The present disclosure relates to a rare earth magnet, particularly, a rare earth magnet containing Sm, Fe and N, at least a part thereof including a phase having a Th₂Zn₁₇-type or Th₂Ni₁₇-type crystal structure, and a production method thereof.

BACKGROUND ART

As a high-performance rare earth magnet, a Sm-Co-based rare earth magnet and a Nd-Fe-B-based rare earth magnet are put into practical use, but in recent years, a rare earth magnet other than these is being studied.
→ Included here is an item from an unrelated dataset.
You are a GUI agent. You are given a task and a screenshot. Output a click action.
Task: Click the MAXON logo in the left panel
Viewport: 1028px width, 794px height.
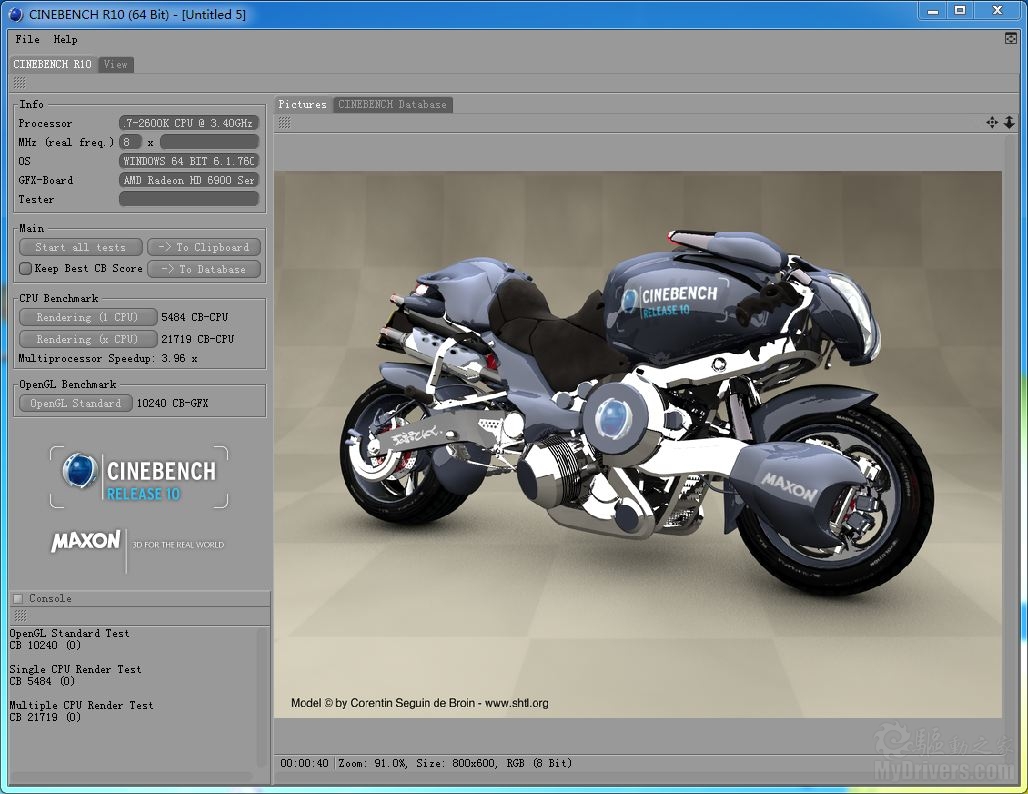pyautogui.click(x=86, y=542)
For example, a rare earth magnet containing Sm, Fe and N (hereinafter, sometimes referred to as “Sm-Fe-N-based rare earth magnet”) is being studied. In the Sm-Fe-N-based rare earth magnet, N is considered to form an interstitial solid solution in a Sm—Fe crystal.

The Sm-Fe-N-based rare earth magnet is produced using, for example, a magnetic powder containing Sm, Fe and N (hereinafter, sometimes referred to as “SmFeN powder”). In the SmFeN powder, N is likely to dissociate and decompose due to heat. Accordingly, the Sm-Fe-N-based rare earth magnet is often produced by molding a SmFeN powder with use of a resin and/or rubber, etc.

As the production method of an Sm-Fe-N-based rare earth magnet other than the above, for example, Patent Document 1 discloses a production method of mixing a SmFeN powder and a Zn-containing powder (hereinafter, sometimes referred to as “Zn powder”), molding the mixture, and heat-treating the molded body.

RELATED ART

Patent Document

[Patent Document 1] Japanese Unexamined Patent Publication No. 2015-201628

SUMMARY OF THE INVENTION

Technical Problem

In the production method of a rare earth magnet disclosed in Patent Document 1, a SmFeN powder and a Zn powder are heat-treated together at a temperature lower than the temperature at which N of the SmFeN powder dissociates and decomposes, and Zn thereby functions as a bond for binding particles of the SmFeN powder. However, as found by the present inventors, the rare earth magnet disclosed in Patent Document 1 has a problem that a knick is generated at a magnetic field of around 0 in the M-H curve and the residual magnetic flux density Br decreases. Incidentally, the knick indicates that in a region other than the coercive three region of the M-H curve (magnetization-magnetic field curve), the magnetization is rapidly reduced with a slight decrease in the magnetic field.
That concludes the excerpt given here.